Chemical reactions are often described by graphs whose nodes are the
``complexes'' (the species, or combinations of species, that participate
in the reactions) and whose edges are labeled by reaction rate information.
Often, a mass-action kinetics model is used, which means that the
reaction rate is proportional to the product of the populations of
the reactants, and only the proportionality constant, called the kinetic
constant associated to the corresponding reaction, is displayed on an edge.
There is a systematic and simple way to map graph descriptions to
differential equations.
Some of the main results in chemical network theory were obtained by
Horn, Jackson, and Feinberg (see~\cite{feinberg1,feinberg2} and
also~\cite{Tcell01} for an exposition using a somewhat different formalism).

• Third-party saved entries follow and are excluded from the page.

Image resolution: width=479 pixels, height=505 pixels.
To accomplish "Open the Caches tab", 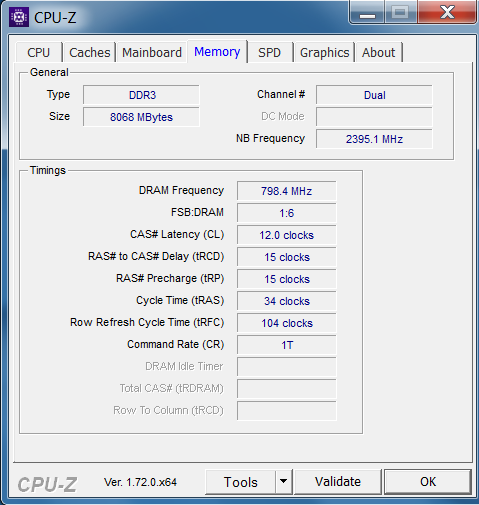I will tap(90, 52).
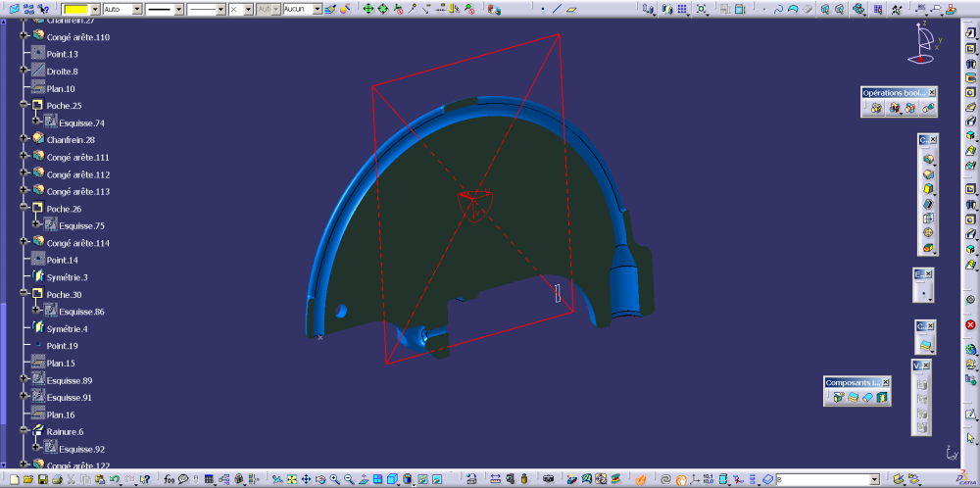Open the Auto transparency dropdown
The height and width of the screenshot is (488, 980).
coord(136,9)
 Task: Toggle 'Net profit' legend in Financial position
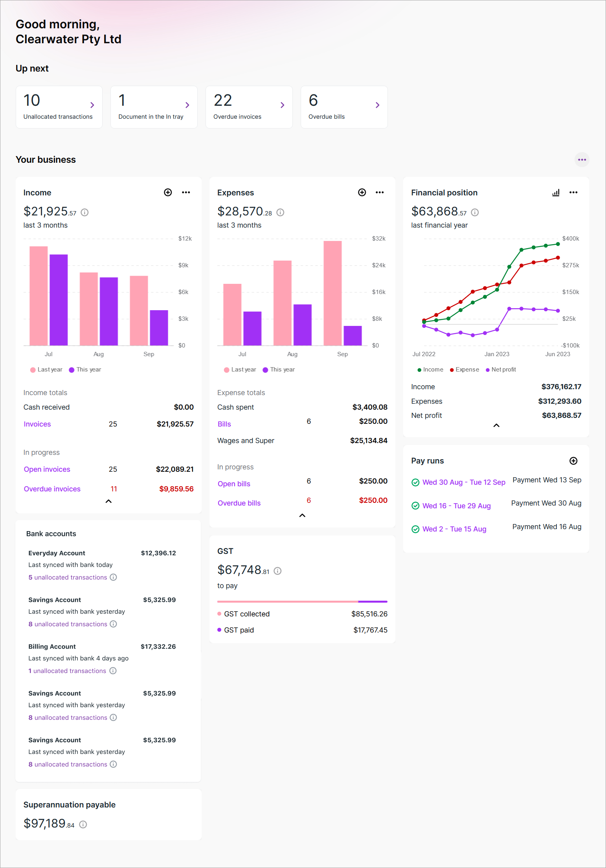coord(501,370)
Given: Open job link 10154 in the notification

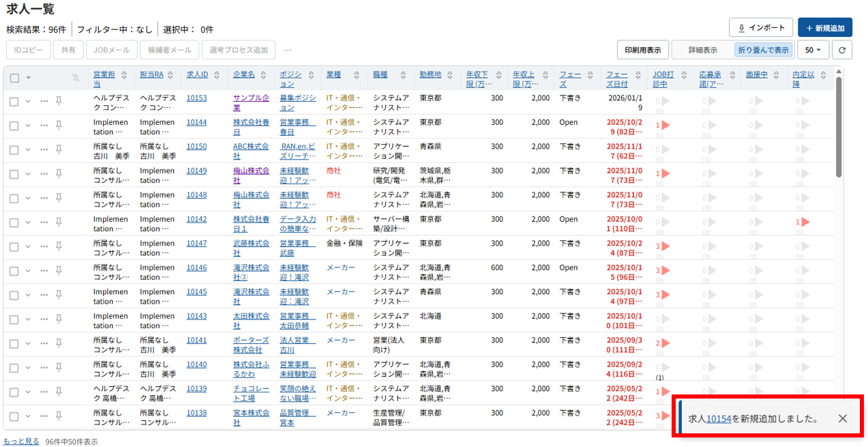Looking at the screenshot, I should click(x=719, y=418).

These results guarantee that solutions of the system of differential equations
are well-behaved (stability of equilibria, uniqueness of equilibria
modulo stoichiometric constraints), \emph{provided} that certain
structural properties are satisfied by the network.
The main such theorem is valid for what are called \emph{complex balanced}
networks.
A sufficient (though not necessary) condition for complex balancing
is that the network be ``weakly reversible'' and have ``deficiency zero''.
The deficiency is computed as $c-\ell-r$, where $c$ is the number
of complexes, $r$ is the rank of the matrix $\Gamma $, and $\ell$ is the number of
``linkage classes'' (connected components of the reaction graph).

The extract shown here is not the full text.